§ WORK TASK
Find the word "type" below. Copy each line that has it.

§ RAW DATA

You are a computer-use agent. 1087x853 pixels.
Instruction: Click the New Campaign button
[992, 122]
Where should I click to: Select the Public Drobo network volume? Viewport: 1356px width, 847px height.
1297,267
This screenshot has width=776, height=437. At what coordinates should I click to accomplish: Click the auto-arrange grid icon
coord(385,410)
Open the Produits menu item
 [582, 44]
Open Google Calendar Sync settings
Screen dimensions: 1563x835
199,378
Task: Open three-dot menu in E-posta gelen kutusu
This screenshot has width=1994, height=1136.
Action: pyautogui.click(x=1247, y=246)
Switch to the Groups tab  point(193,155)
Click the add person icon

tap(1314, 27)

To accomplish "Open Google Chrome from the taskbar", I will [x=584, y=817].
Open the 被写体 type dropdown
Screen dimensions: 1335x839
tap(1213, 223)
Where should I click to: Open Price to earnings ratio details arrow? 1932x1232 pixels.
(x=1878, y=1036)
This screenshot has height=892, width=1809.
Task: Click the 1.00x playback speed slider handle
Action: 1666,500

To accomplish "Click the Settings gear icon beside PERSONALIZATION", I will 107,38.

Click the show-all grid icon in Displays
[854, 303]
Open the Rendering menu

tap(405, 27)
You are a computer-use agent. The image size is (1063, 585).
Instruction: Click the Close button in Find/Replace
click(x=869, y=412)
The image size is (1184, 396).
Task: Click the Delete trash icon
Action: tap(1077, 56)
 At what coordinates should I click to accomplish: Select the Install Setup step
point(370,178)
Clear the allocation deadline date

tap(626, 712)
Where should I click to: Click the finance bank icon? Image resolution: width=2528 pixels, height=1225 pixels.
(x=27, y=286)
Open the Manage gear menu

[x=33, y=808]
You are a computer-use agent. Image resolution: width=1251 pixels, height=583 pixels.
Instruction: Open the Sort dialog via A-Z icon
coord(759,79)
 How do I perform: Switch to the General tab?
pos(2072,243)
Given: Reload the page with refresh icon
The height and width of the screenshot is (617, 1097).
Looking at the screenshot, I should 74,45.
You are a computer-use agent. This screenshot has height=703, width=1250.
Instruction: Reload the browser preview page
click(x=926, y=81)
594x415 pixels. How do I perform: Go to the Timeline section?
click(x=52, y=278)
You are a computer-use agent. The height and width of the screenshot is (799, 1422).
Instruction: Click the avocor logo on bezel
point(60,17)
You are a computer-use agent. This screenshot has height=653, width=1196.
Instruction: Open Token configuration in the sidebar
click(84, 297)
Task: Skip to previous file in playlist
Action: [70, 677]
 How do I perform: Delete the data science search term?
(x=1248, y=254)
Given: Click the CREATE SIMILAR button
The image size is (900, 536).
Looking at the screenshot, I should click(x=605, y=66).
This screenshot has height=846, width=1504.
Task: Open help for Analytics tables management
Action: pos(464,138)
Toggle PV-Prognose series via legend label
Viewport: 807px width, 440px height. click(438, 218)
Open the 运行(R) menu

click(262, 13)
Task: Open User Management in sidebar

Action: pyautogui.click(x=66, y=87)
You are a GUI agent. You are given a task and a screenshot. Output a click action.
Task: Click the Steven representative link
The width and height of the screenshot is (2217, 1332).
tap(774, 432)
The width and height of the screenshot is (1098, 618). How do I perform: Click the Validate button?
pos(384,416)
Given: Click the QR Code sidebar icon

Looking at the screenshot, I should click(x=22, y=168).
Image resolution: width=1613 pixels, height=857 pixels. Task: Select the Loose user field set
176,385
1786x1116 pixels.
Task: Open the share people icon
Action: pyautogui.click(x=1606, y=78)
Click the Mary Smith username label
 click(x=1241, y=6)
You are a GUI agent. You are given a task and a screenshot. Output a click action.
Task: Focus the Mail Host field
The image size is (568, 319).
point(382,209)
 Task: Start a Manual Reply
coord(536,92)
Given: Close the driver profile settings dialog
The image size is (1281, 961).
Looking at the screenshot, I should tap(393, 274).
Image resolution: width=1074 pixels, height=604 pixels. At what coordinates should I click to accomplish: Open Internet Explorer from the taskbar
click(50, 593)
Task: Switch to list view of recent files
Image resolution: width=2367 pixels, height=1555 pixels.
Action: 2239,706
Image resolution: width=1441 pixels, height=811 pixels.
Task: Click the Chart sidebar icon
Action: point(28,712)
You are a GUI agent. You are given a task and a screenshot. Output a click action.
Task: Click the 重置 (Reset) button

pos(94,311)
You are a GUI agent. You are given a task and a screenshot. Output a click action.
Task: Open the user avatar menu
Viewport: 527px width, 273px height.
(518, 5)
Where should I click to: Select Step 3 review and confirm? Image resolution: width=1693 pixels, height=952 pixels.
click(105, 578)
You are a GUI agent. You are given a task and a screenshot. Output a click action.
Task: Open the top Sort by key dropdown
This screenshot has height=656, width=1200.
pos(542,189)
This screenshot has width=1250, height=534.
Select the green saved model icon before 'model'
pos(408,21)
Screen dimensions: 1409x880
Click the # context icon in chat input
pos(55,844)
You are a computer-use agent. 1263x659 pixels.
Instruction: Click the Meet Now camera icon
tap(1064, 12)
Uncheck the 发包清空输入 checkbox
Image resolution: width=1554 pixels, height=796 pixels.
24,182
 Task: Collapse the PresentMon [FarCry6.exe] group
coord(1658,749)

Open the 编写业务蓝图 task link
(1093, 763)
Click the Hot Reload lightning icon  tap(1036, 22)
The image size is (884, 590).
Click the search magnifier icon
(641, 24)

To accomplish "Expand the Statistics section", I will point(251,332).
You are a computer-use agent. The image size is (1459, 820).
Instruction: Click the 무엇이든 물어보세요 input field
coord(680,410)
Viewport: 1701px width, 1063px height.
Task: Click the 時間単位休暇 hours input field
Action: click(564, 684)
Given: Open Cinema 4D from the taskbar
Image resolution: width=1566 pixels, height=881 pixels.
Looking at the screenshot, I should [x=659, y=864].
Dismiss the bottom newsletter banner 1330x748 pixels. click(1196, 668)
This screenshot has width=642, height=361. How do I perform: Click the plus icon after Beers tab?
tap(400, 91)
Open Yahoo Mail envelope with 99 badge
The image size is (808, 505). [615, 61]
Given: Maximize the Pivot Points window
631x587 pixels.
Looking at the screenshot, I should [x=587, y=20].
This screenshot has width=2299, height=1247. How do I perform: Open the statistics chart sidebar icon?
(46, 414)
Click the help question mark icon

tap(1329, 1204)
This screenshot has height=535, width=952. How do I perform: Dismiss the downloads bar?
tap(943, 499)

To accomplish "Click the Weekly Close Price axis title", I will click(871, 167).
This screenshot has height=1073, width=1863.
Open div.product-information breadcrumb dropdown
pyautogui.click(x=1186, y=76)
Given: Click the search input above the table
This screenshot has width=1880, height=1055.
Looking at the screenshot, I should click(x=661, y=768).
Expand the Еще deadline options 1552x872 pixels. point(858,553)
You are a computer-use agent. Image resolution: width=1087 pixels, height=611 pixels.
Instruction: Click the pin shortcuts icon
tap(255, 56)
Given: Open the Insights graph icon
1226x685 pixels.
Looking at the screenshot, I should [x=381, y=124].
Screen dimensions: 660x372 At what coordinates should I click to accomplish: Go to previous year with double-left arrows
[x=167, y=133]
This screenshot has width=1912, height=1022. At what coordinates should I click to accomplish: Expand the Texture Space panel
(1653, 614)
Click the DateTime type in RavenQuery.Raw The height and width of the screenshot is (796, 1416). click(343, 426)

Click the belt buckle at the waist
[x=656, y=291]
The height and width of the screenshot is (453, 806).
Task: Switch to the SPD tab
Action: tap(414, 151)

§ OUTPUT FOR THIS EXERCISE
Open the 被写体 type dropdown
Click the DateTime type in RavenQuery.Raw The height and width of the screenshot is (796, 1416). click(343, 426)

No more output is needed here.